Let's make a query to select the records holding the group-wise maximums of id
. Since id
is a PRIMARY KEY
we don't have to worry about the ties.
Here's the query:
SELECT id, orderer, glow, ghigh FROM ( SELECT *, ROW_NUMBER() OVER (PARTITION BY glow ORDER BY id) AS rn FROM t_distinct ) q WHERE rn = 1
This works, but is very inefficient (more than 12 seconds). PostgreSQL chooses the sorting in this case but it is not very good in sorting the tables with large rows.
This can be improved by making PostgreSQL to use the index which covers both columns and then join the id
(which is also covered by the index):
SELECT di.id, di.orderer, di.glow, di.ghigh FROM ( SELECT id, ROW_NUMBER() OVER (PARTITION BY glow ORDER BY id) AS rn FROM t_distinct d ) dd JOIN t_distinct di ON di.id = dd.id WHERE rn = 1
This is much faster (4 s) but there is still much space for improvement.
If we wish to order by orderer
we need to define a method to resolve ties.
Using the same approach we can return all records with ties:
SELECT COUNT(*), SUM(id) FROM ( SELECT *, DENSE_RANK() OVER (PARTITION BY glow ORDER BY orderer) AS dr FROM t_distinct d ) dd WHERE dr = 1
, or resolve ties by return the record with the maximum id
among those holding the minimum value of the orderer
:
SELECT di.id, di.orderer, di.glow, di.ghigh FROM ( SELECT id, ROW_NUMBER() OVER (PARTITION BY glow ORDER BY orderer, id DESC) AS rn FROM t_distinct d ) dd JOIN t_distinct di ON di.id = dd.id WHERE rn = 1
As you can see, all these queries are elegant but rather inefficient.
Using DISTINCT ON
PostgreSQL implements another way to return the whole records holding group-wise maximums or minimums.

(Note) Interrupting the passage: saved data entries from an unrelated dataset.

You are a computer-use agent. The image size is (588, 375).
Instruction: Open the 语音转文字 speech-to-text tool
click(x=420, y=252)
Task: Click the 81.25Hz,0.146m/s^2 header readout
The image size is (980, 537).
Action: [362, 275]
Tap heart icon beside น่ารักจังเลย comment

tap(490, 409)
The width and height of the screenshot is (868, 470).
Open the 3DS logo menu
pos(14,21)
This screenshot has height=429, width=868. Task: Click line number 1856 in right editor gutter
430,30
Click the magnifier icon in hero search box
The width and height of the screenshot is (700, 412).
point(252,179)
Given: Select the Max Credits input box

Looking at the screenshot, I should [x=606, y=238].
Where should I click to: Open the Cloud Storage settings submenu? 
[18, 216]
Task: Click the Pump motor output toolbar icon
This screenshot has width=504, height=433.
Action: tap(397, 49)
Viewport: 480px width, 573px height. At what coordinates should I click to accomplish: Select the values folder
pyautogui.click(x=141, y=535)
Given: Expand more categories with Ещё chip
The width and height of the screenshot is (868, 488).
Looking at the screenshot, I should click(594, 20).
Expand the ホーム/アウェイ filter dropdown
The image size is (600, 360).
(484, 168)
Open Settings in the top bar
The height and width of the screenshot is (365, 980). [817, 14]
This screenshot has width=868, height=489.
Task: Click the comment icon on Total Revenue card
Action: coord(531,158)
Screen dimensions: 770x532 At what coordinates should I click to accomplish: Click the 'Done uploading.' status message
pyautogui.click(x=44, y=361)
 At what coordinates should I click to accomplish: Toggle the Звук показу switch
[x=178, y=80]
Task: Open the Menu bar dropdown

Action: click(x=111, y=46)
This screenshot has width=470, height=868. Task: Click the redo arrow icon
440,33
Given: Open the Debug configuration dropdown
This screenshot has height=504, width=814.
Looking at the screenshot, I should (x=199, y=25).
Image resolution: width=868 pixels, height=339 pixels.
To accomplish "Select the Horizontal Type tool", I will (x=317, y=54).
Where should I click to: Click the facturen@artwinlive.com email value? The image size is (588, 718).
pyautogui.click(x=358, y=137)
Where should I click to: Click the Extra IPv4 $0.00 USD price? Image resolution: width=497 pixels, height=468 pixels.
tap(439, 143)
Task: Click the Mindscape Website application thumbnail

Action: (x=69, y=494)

By using a special clause, DISTINCT ON
, we can return records holding only the distinct values of the certain columns. For this to work correctly, one needs to define an ORDER BY
condition in addition to DISTINCT ON
, with the leading expressions being the same as those using in DISTINCT ON
. This guarantees that all the records belonging to each group would be consecutive if not for the DISTINCT ON
clause.
DISTINCT ON
is applied after the ORDER BY
condition. It just returns the first record from each group, skipping the others. This is very easy to do: return a record if the grouping expression changed from the previous row; don't return if it didn't.
This is quite similar to MySQL's extension for GROUP BY
, but, unlike MySQL, this solution guarantees correct order and the fact that all values returned will be taken from a single record.
This query cannot be used to return all records with ties (since the values of the grouping column won't be distinct), but it will work if the ties are impossible (as in selecting a maximum id
), or if a correct condition for resolving ties is provided.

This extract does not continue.